TEXTO PARA LEITURA
◇ ◇ ◇ ◇ ◇ ◇ ◇

Infelizmente temos tido déficits primários desde 2014, com alguma melhora nesses últimos anos, mas ainda com déficits. Por não ter completado o ajuste fiscal, não temos espaço relevante para gastos novos. Isso dito, acho que deveria haver uma dotação emergencial para a área de saúde, o que é já é permitido dentro da regra do teto de gastos (que impede que gastos subam em ritmo superior à inflação). O Brasil deveria estar se preparando para a possibilidade de um surto epidêmico como estamos vendo em países como a Itália.

Há um debate sobre mudanças no teto de gastos, o que demandaria uma nova emenda à Constituição...

◇ ◇ ◇ ◇ ◇ ◇ ◇

MATERIAL FORNECIDO

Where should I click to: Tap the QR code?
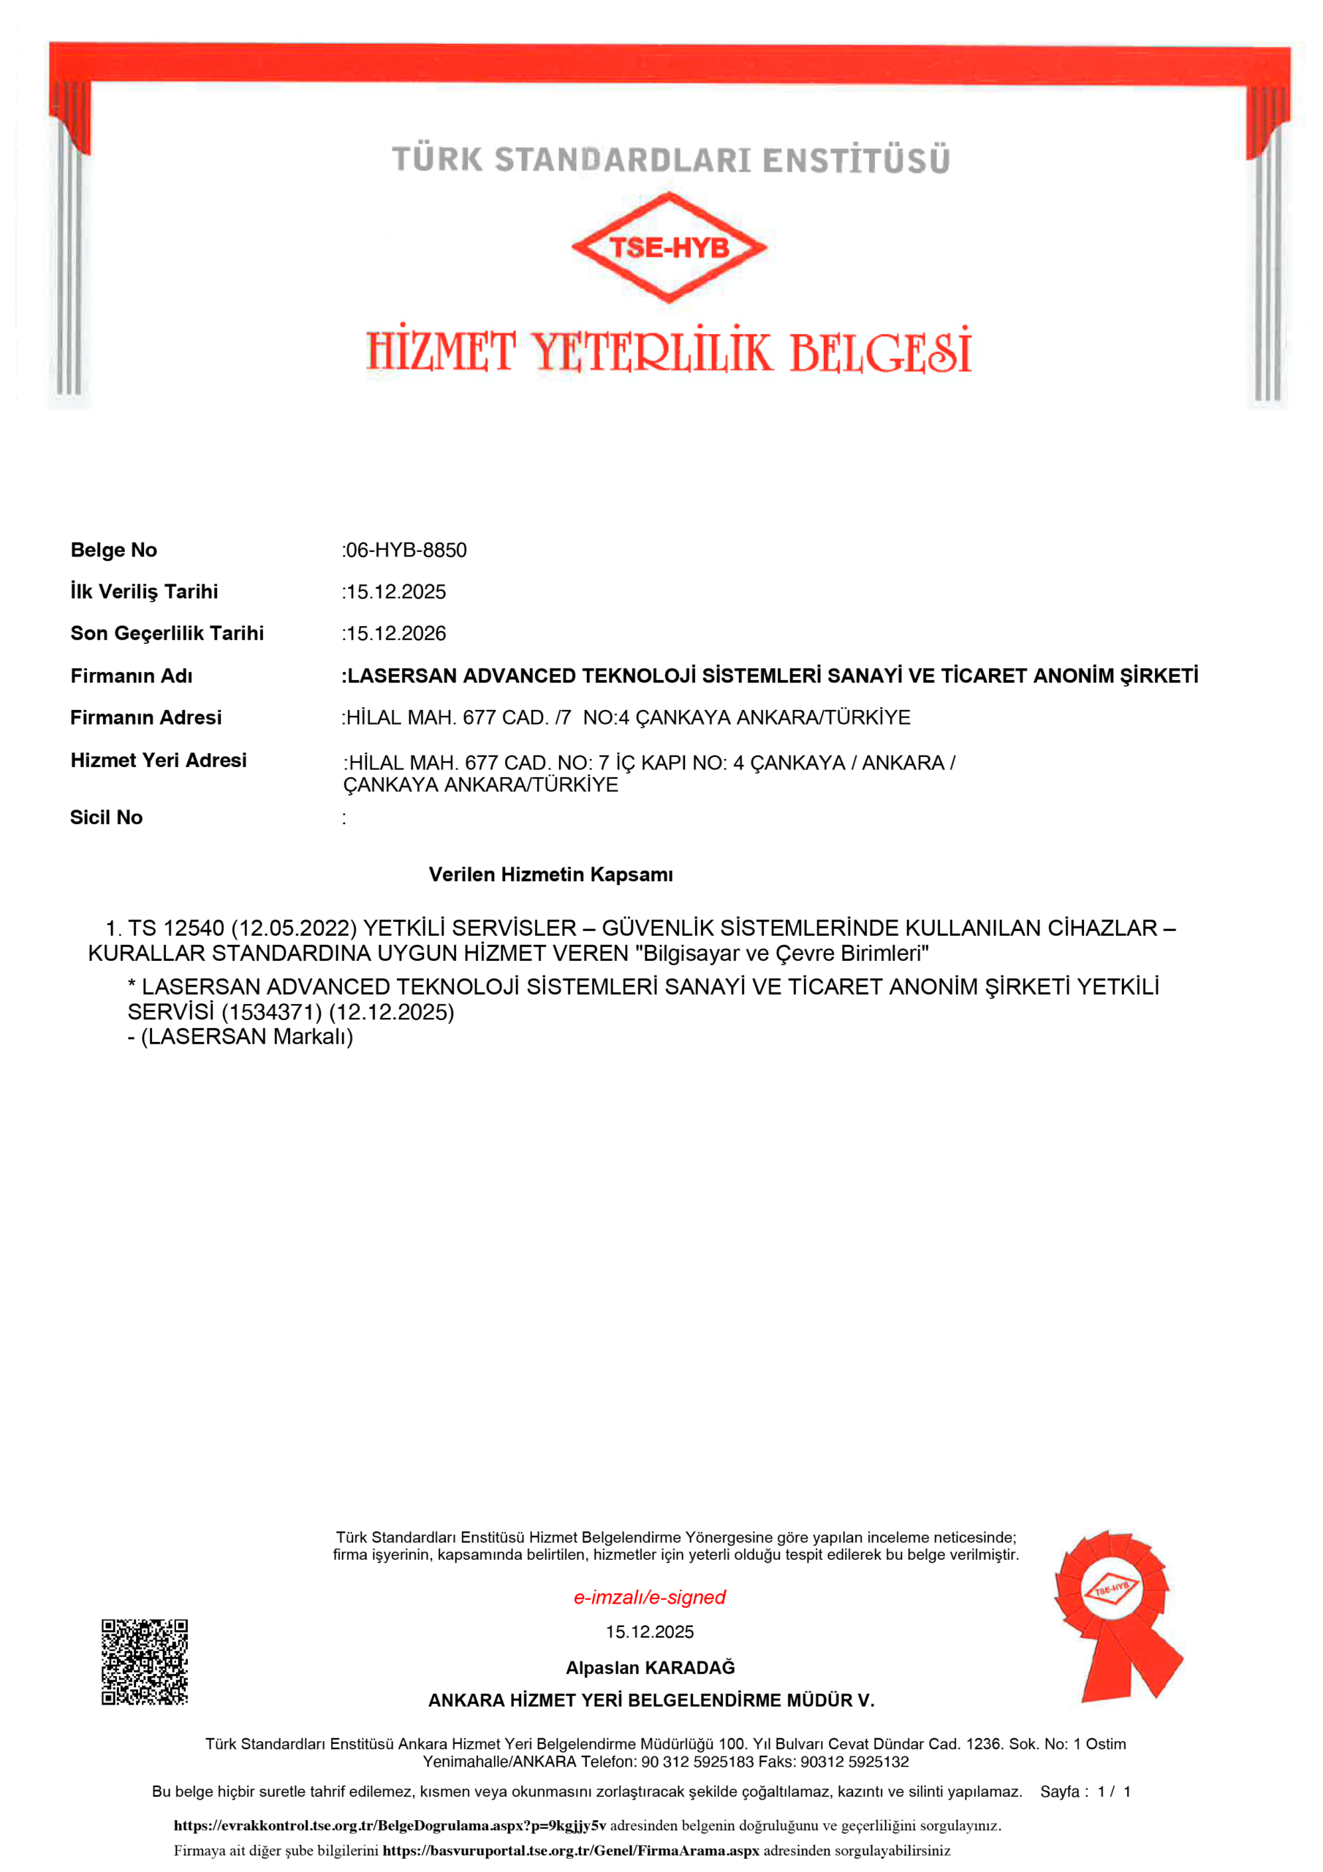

◇ ◇ ◇ ◇ ◇ ◇ ◇

OBJETIVO PROPOSTO 1
Responda às perguntas com base no texto sobre contas públicas.
(a) Desde que ano o país tem déficits primários?
(b) O que a regra do teto de gastos impede?
(c) O que mudanças no teto de gastos demandariam?
OBJETIVO PROPOSTO 2
Indique se cada afirmação está de acordo com o texto sobre contas públicas e cite as palavras que decidem.
(a) Os déficits primários já foram eliminados nos últimos anos.
(b) O país tem espaço relevante para gastos novos.
(c) A Itália é citada como exemplo de país com surto epidêmico.
OBJETIVO PROPOSTO 3
Reproduza fielmente o trecho do texto sobre contas públicas que vai de "Infelizmente temos tido" a "como a Itália.".

RESPOSTA DO EXERCÍCIO 1
(a) Desde 2014.
(b) Impede que os gastos subam em ritmo superior à inflação.
(c) Demandariam uma nova emenda à Constituição.

RESPOSTA DO EXERCÍCIO 2
(a) Não: "com alguma melhora nesses últimos anos, mas ainda com déficits".
(b) Não: "não temos espaço relevante para gastos novos".
(c) Sim: "um surto epidêmico como estamos vendo em países como a Itália".

RESPOSTA DO EXERCÍCIO 3
Infelizmente temos tido déficits primários desde 2014, com alguma melhora nesses últimos anos, mas ainda com déficits. Por não ter completado o ajuste fiscal, não temos espaço relevante para gastos novos. Isso dito, acho que deveria haver uma dotação emergencial para a área de saúde, o que é já é permitido dentro da regra do teto de gastos (que impede que gastos subam em ritmo superior à inflação). O Brasil deveria estar se preparando para a possibilidade de um surto epidêmico como estamos vendo em países como a Itália.